Rewrite the records from the line with "Viewport: 471px width, 286px" up to and including the line with "will (x=211, y=12).", putting "Album" in place of "Artist" and leaving everything else as it stands.
[Start of Task input]
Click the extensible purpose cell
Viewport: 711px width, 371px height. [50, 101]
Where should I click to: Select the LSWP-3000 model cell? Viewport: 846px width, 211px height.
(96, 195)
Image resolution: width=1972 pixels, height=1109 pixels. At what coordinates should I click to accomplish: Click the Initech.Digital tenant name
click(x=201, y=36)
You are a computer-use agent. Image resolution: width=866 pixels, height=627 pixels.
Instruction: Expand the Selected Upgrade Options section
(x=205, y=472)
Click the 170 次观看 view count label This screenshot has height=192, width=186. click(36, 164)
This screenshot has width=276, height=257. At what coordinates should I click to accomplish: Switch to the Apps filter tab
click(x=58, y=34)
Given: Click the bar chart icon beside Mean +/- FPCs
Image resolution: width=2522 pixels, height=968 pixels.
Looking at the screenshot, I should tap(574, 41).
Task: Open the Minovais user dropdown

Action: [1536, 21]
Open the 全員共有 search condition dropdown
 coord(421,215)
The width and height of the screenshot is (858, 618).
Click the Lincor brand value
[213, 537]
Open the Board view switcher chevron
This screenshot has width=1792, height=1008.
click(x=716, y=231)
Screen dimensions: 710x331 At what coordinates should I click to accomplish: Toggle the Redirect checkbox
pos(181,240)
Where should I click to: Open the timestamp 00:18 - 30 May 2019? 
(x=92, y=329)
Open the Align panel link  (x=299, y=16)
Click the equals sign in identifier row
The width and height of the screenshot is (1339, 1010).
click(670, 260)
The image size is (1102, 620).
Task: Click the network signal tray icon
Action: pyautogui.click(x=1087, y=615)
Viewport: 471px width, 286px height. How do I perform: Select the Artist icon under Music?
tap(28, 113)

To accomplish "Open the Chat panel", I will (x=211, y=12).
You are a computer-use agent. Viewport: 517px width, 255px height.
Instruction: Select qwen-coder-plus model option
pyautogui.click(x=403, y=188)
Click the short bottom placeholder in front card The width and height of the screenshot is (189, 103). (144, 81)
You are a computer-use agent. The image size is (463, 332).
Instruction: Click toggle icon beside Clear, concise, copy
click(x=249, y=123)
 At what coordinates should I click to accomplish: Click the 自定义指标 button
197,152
[End of Task input]
■ Result for this task ■
Viewport: 471px width, 286px height. How do I perform: Select the Album icon under Music?
tap(28, 113)

To accomplish "Open the Chat panel", I will (x=211, y=12).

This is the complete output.